Тело покойной королевы больше трех недель было выставлено для доступа в Сент-Джеймсе, пока готовились траурные одежды для воинов и попоны для лошадей. 12 декабря все было готово, и похоронный кортеж начал путь к Вестминстеру. Первой шла большая группа скорбящих под штандартами с изображением Сокола и Оленя. Далее следовали по двое несколько сотен приближенных дам из окружения покойной королевы в черных одеяниях. Вдоль процессии, поддерживая в ней порядок, взад и вперед ездили герольды. Затем шли дворяне под знаменами с символами Белой Борзой и Сокола и с украшенными золотом гербами Англии. Непосредственно перед телом следовали герольды, неся рыцарское одеяние Марии — ее шлем, детали гербового щита и мантию, а также меч и доспехи. Гроб везли на колеснице, где находился выполненный на ткани очень похожий портрет покойной королевы. На нем Мария была изображена в ее любимом малиновом бархатном костюме, с короной на голове и скипетром в руке, а «пальцы были украшены большим количеством прекрасных колец. Самой близкой из присутствовавших на похоронах родственников покойной была кузина Марии, Маргарет Дуглас, графиня Леннокс. Она следовала за катафалком, а с ней придворные фрейлины — верхом, все в черных одеяниях, свисающих почти до самой земли. Замыкали процессию клирики королевской часовни, монахи и епископы.

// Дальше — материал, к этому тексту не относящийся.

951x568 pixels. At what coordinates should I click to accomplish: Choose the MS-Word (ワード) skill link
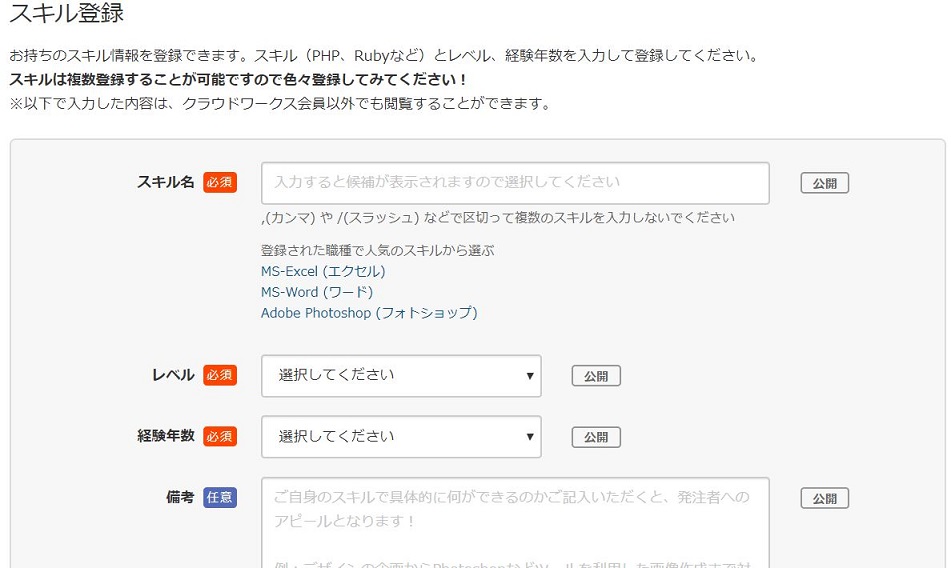coord(317,292)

Кортеж остановился у главных дверей Вестминстерского аббатства, и гроб с телом королевы был внесен внутрь. Всю ночь ее тело охраняли сотни бедных в черных одеяниях, с длинными факелами в руках, окруженные королевскими гвардейцами, также державшими факелы. На следующий день отслужили похоронную мессу. Епископ Винчестерский, сознавая, что навлекает на себя гнев повой королевы, восславил Марию в самых сердечных словах.
«Если бы ангелы были смертны, я бы скорее сравнил ее уход со смертью ангела, чем земного существа, — сказал он, перечислив список добродетелей и благотворительных деяний усопшей королевы. — Она никогда не забывала о своих обещаниях и была исключительно милосердна к обидчикам. Она сочувствовала бедным и угнетенным и была снисходительна к своим пэрам. Она восстановила больше разрушенных зданий, чем какой-либо другой правитель в этом государстве, и я молю Господа, чтобы ее добрые деяния были продолжены в будущем».

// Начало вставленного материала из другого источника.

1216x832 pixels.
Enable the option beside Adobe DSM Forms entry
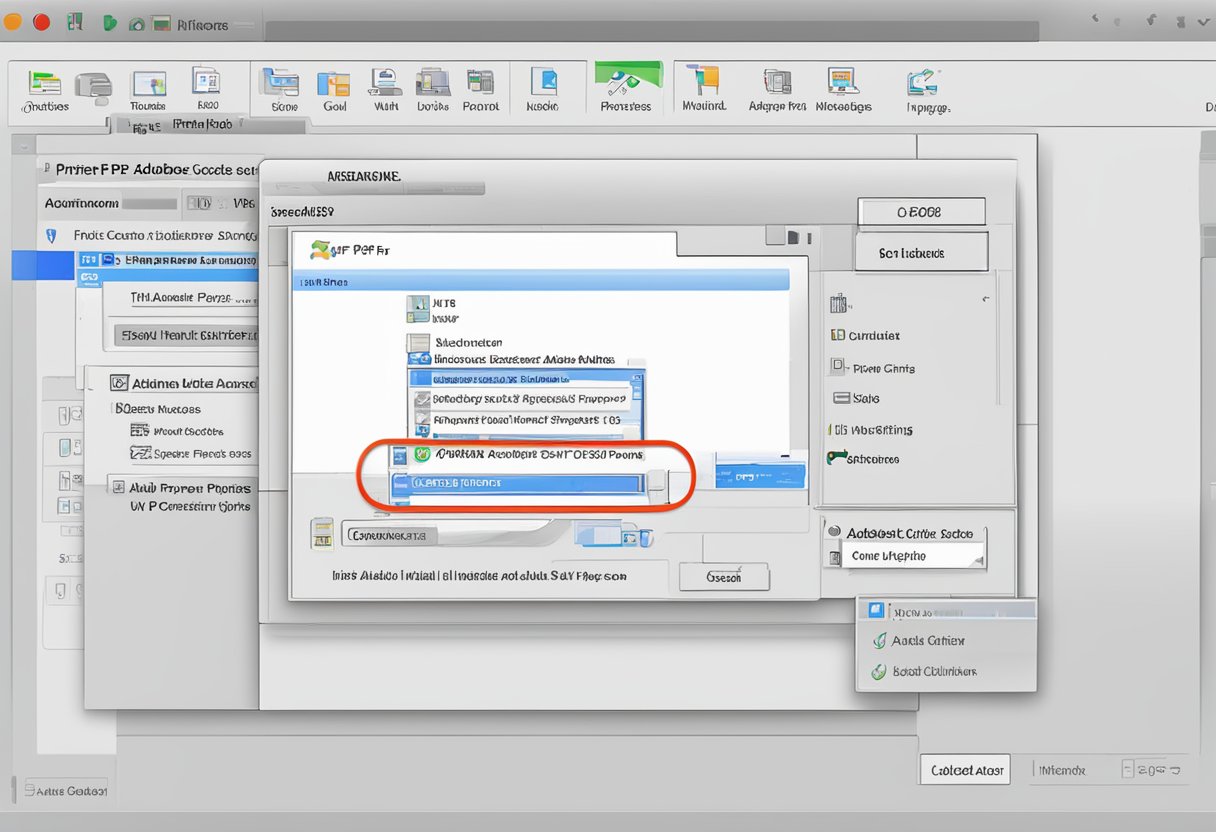tap(424, 453)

Епископ почти ничего не сказал о религиозной политике Марии, но благословил набожность покойной королевы.
«Я истинно верю, — сказал он, — что она была единственным по-настоящему богобоязненным существом в этом городе».

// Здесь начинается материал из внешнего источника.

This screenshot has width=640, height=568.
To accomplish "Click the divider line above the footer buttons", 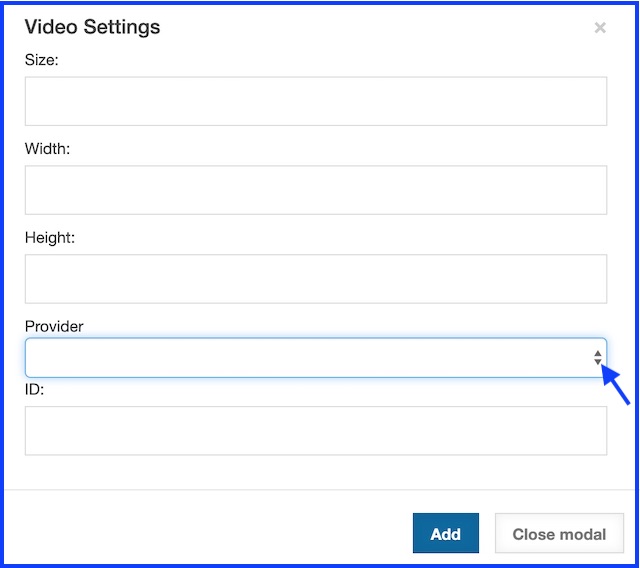I will click(320, 490).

После окончания траурной речи гроб отнесли в часовню Генриха VIII и опустили в могилу на северной стороне. Ее сердце, «уложенное в гроб в обшитом серебром бархатном мешочке», было захоронено отдельно. Приближенные дворяне сломали свои жезлы и бросили в могилу, а затем фанфары возвестили о начале торжественной тризны.
Как только вельможи удалились, слуги, нанятые плакальщицы и лондонцы, пришедшие посмотреть на похороны королевы, буквально за несколько минут разорвали на куски все знамена и штандарты, уставленные вокруг алтаря, а также драпировки, которыми были обвешаны стены. Они толкались и дрались между собой за кусочки ткани («каждому хотелось ухватить побольше»), пока все не изорвали в клочья. Особенно досталось портрету королевы.
На следующий день епископу Винчестерскому сообщили, что «за недостойное поведение, какое он позволил себе во время заупокойной службы по королеве Марии», ему предписано на все время празднования восшествия на престол королевы Елизаветы находиться под домашним арестом.